Dataset entries
*** Begin section ***
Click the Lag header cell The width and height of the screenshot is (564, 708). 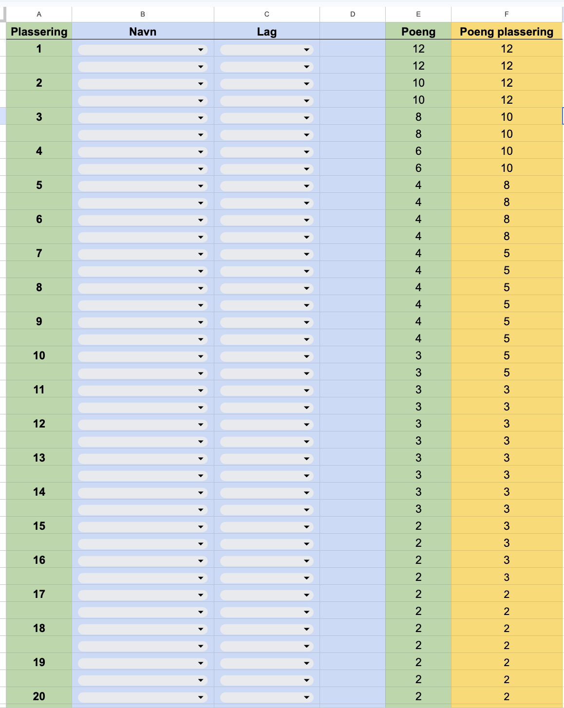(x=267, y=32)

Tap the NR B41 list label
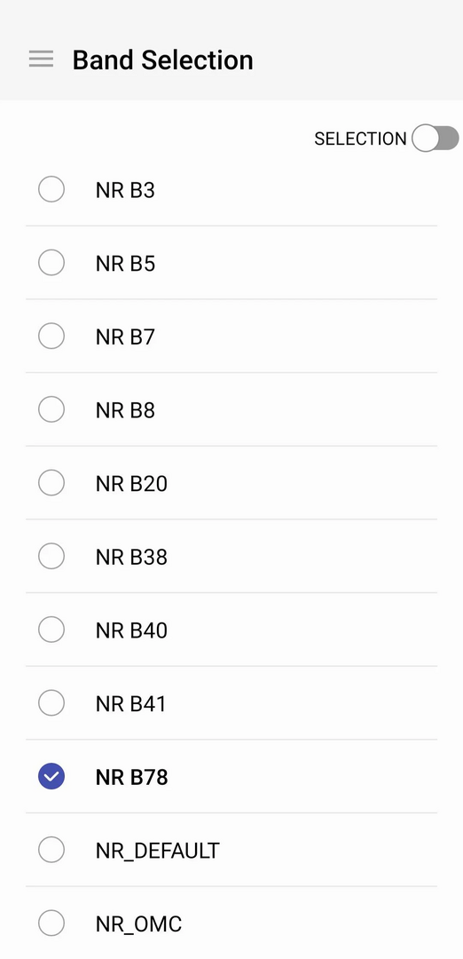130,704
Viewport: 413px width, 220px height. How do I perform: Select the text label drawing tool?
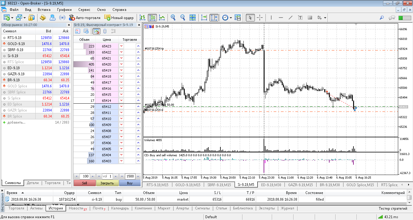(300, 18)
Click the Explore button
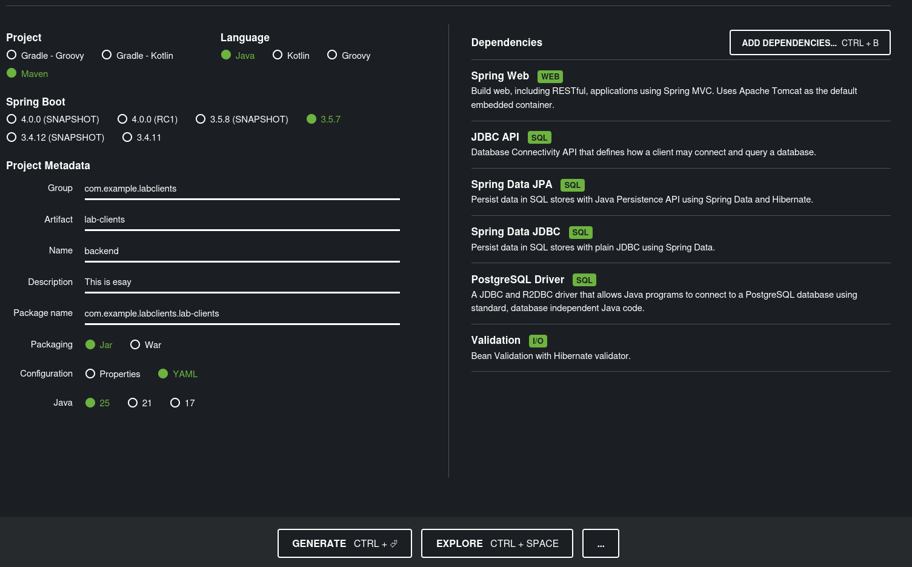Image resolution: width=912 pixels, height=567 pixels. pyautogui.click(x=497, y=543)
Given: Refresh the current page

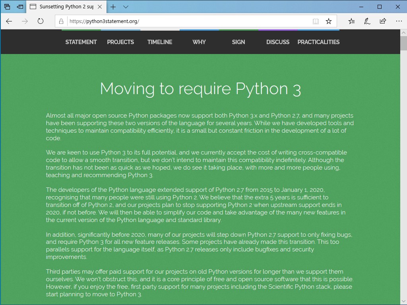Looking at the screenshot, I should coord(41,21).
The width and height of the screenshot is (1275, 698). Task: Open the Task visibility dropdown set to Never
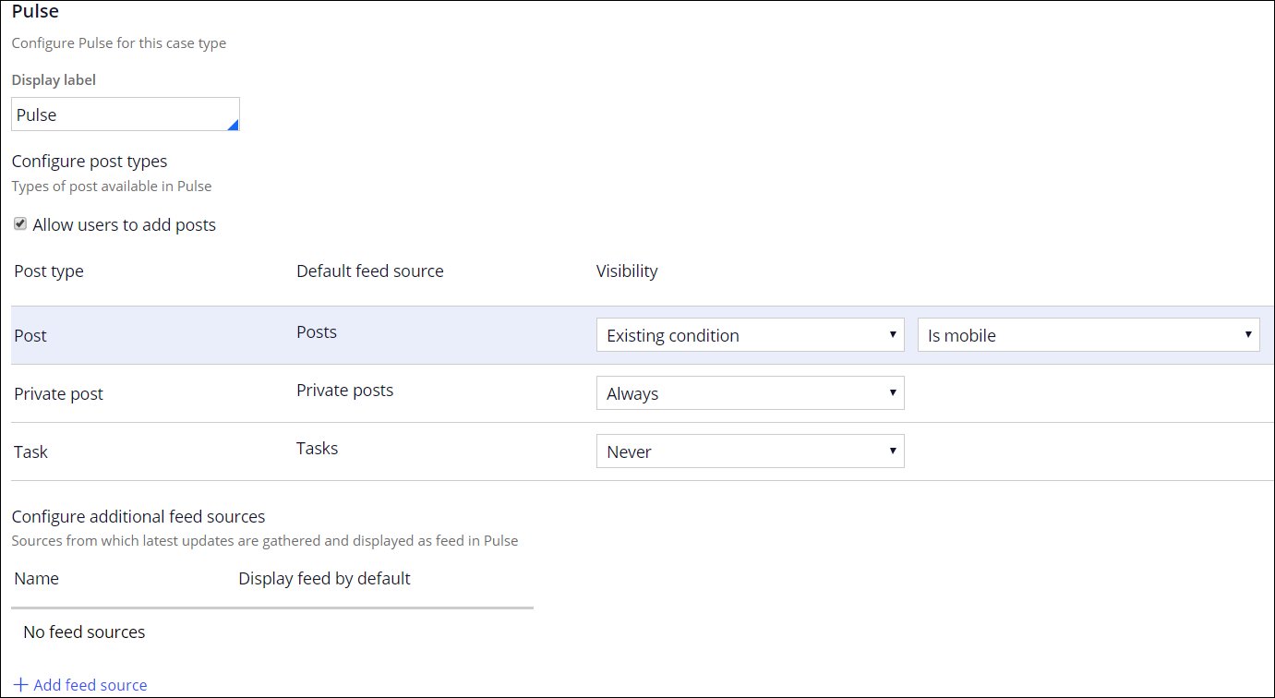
*** End section ***
* _Task objective_: Beginning at the line that contains "Given: Refresh the current page", give the remaining lines of the records again exactly, through the last one. Leave out pictures.

* _The answer_:
Given: Refresh the current page

Looking at the screenshot, I should coord(41,21).
The width and height of the screenshot is (1275, 698). Task: Open the Task visibility dropdown set to Never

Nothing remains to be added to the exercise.